Entre les narrateurs masculins exposant les tours que font les femmes (nouvelles 30, 35) et les narratrices accusant les hommes de déloyauté, il est difficile de dégager exactement la pensée de l’auteur. Néanmoins, quelques thèmes semblent ressortir. Dans les débats entre les devisants, Oisille et Parlamente prennent souvent la parole pour faire une défense des femmes. Parlamente et Oisille sont également celles qui témoignent le plus de l’esprit évangélique. À plusieurs reprises, elles corrigent les mauvaises interprétations des évangiles énoncées par les autres devisants.
Ainsi, on a pu parler de féminisme, de néo-platonisme, d’évangélisme. Ces dimensions existent, mais la polyphonie semble rendre difficile l’appréciation. Michel Jeanneret a écrit : « L’indécidabilité ne tient pas seulement à la diversité des devisants, elle est aussi inscrite dans la multiplicité des faits, l’immense variété des phénomènes. Une histoire ne convainc pas ? On en raconte une autre, puis une autre, et qui chacune illustre une vérité différente, si bien qu’au lieu de se compléter, les nouvelles divergent ou se contredisent. On interroge inlassablement l’amour, on tourne autour du même objet, afin de construire une vision globale, mais aucune vue cohérente ne se dégage ; les constantes sur lesquelles on comptait pour établir des lois font défaut. L’événement particulier qui devait trouver sa place dans un ordre apparaît finalement irréductible, ni typique ni imitable ; il tombe en dehors des catégories épistémologiques et morales : il est extra-ordinaire »[25].
Tout en renouvelant le genre de la nouvelle d'origine bourguignonne et italienne, l'œuvre contient des ferments de l'« histoire tragique » telle qu'elle va se développer dans la seconde moitié du XVIe siècle à partir d'un héritage italien (Bandello).
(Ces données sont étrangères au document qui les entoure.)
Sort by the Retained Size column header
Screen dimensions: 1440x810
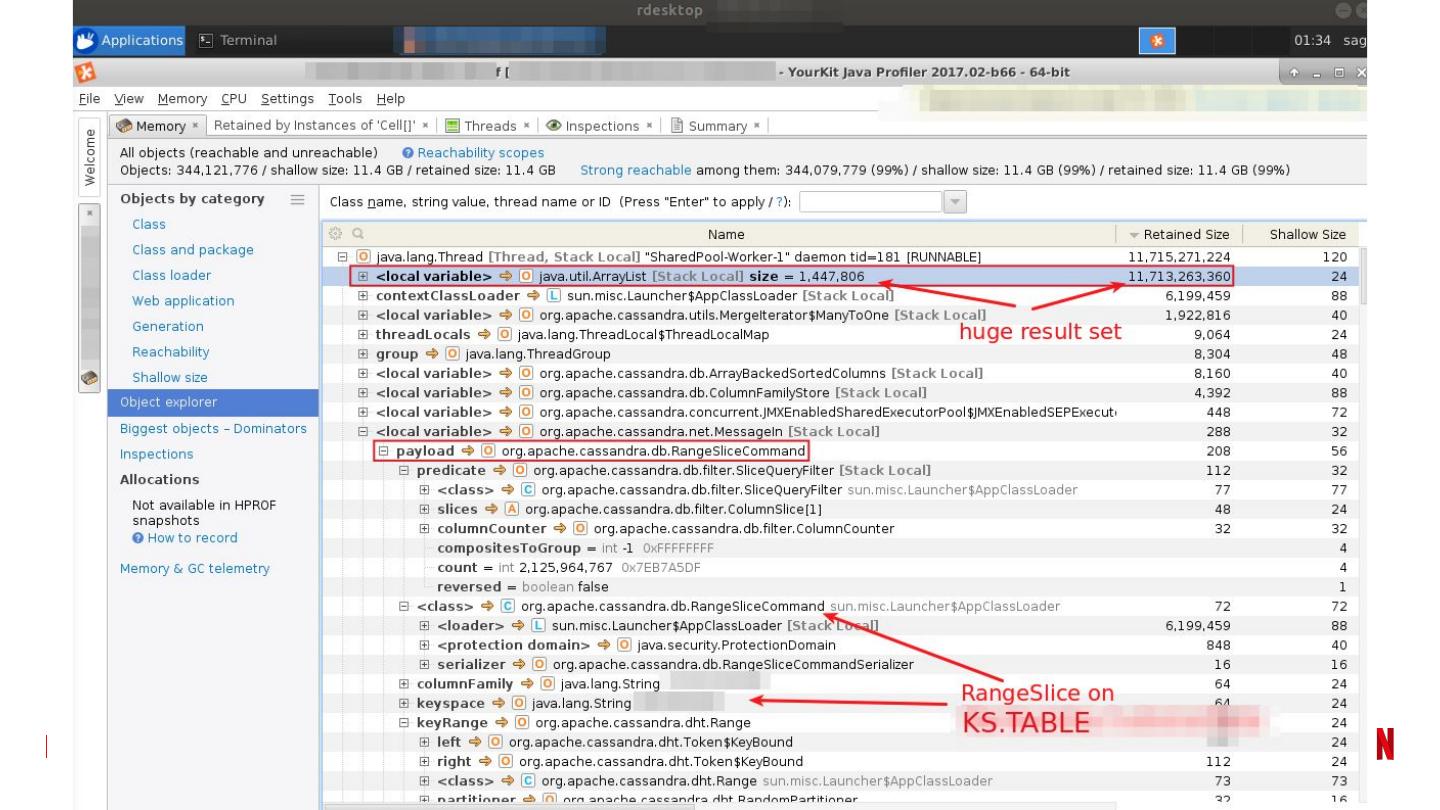pyautogui.click(x=1178, y=234)
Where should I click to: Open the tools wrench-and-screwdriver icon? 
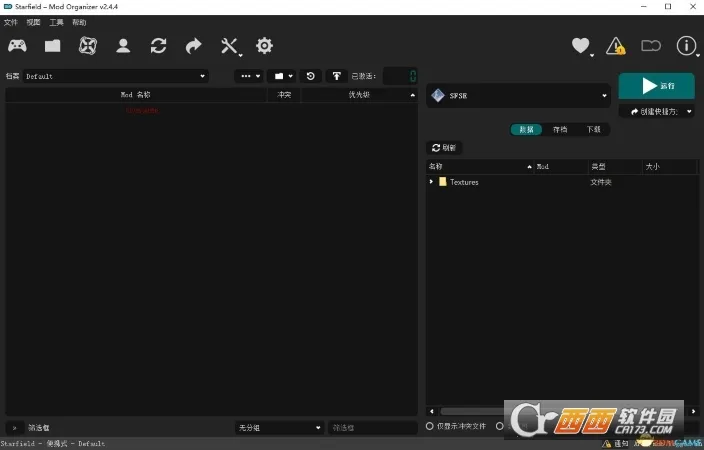[x=230, y=45]
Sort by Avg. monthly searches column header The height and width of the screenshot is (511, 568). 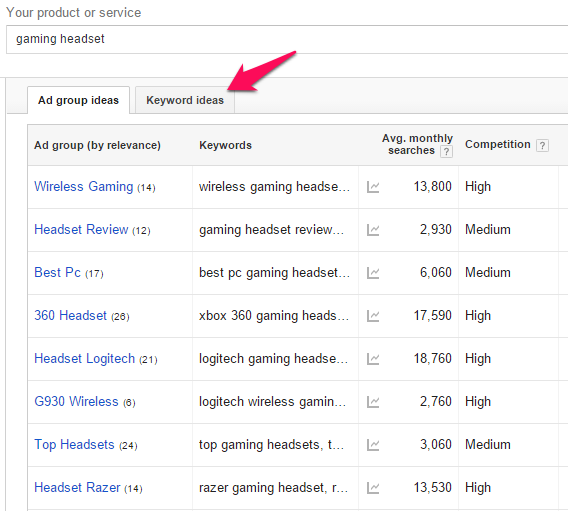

Des composantes dramatiques (événements violents et cruels, assassinats, viols) comme dans les nouvelles 40 ou 51, des personnages déviants comme dans la nouvelle 30 (récit d'un double inceste) se retrouveront dans les nouvelles de Belleforest ou de François de Rosset (Les Histoires mémorables et tragiques de ce temps, 1619), elles-mêmes profondément marquées par les guerres civiles françaises (guerres de religion).
En 2020, une œuvre théâtrale d'après L'Heptaméron, est mise en scène par Benjamin Lazar, sous la direction et la création musicale de Geoffroy Jourdain, avec la participation de l'ensemble Les Cris de Paris[26].